Your goal:
Write out the whole listing exactly.

Segment Start: Records for this task

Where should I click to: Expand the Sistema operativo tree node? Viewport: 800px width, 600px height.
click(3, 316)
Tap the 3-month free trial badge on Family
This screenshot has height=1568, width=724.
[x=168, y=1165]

Segment End: Records for this task

Finished task:
Where should I click to: Expand the Sistema operativo tree node? Viewport: 800px width, 600px height.
click(3, 316)
Tap the 3-month free trial badge on Family
This screenshot has height=1568, width=724.
[x=168, y=1165]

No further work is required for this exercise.